OTTAWA — Prime Minister Stephen Harper is accusing NDP Leader Tom Mulcair of being in cahoots with union-backed groups doing the same kind of questionable pre-election political advertising that a conservative group abruptly shut down this week.
The sudden fall of HarperPAC came hours after Harper lashed out in a Quebec radio interview against the NDP’s own ties to union-backed efforts to campaign against his re-election.
Harper was asked whether he worried about the Americanization of Canadian politics in the face of unions pledging to fight the Harper government and this week’s creation of the pro-Harper group by former Conservative staffers.
Harper, who once unsuccessfully advocated up to the Supreme Court of Canada for unlimited third-party spending as head of the National Citizens Coalition, said it was a question of “free speech” but said predecessor governments and his own have “limited donations to political parties to protect the integrity of the Canadian system. And now these groups can amass larger donations to do partisan things.”
Interviewer Eric Duhaime told Harper that Mulcair had denounced such tactics earlier in the week on the same show, and Harper scoffed.
“Seriously? Mr. Mulcair? Mr. Mulcair — these are the messages of the NDP, these ads. And we have before our Parliament a law to ensure transparency of the money of union members, and Mr.
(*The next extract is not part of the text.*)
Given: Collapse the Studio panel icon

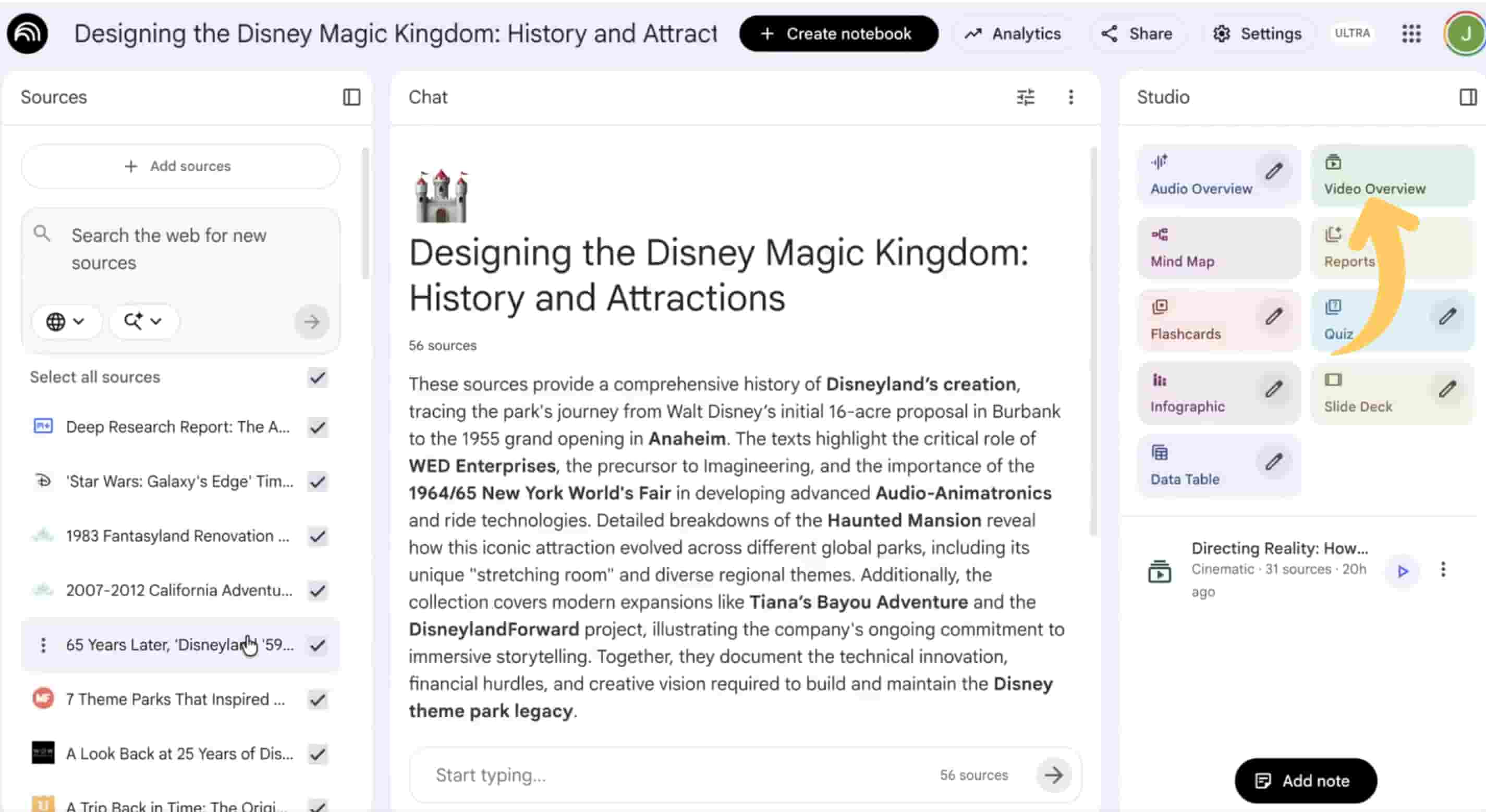Looking at the screenshot, I should tap(1468, 97).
Mulcair and the NDP oppose transparency in these unions, because I am certain the NDP works very closely with these unions and their ads.”
Mulcair had said he was concerned about the rise of such third-party groups, suggesting they become vehicles to skirt the “very strict rules on the amount you can spend in a campaign.”
“But if all of a sudden, people can spend exactly the same amount or five times that however they want because they call it a HarperPAC or they call it Working Canadians or whatever, well . . . it’s not skirting the law in the sense it breaches the law, but it skirts the spirit of the law,” Mulcair said.
“So there is a breach there, which is important because the public will not know what the information is and who it’s coming from.”
Mulcair blamed Harper for starting it all back when he was with the NCC, but when pressed about whether he’d reject union dues being spent on campaigns to support the NDP, Mulcair said: “No matter what . . . I’m against it and I want there to be clear rules that apply to everyone. That’s the base in democracy.”
HarperPAC, created by a group of former Conservative government staffers and supporters, abruptly ceased operations hours after the Toronto Star reported Thursday the Conservative Party was looking at “legal remedies” to halt any confusion over whether it was a creation of, or tied to, the Harper-led political party.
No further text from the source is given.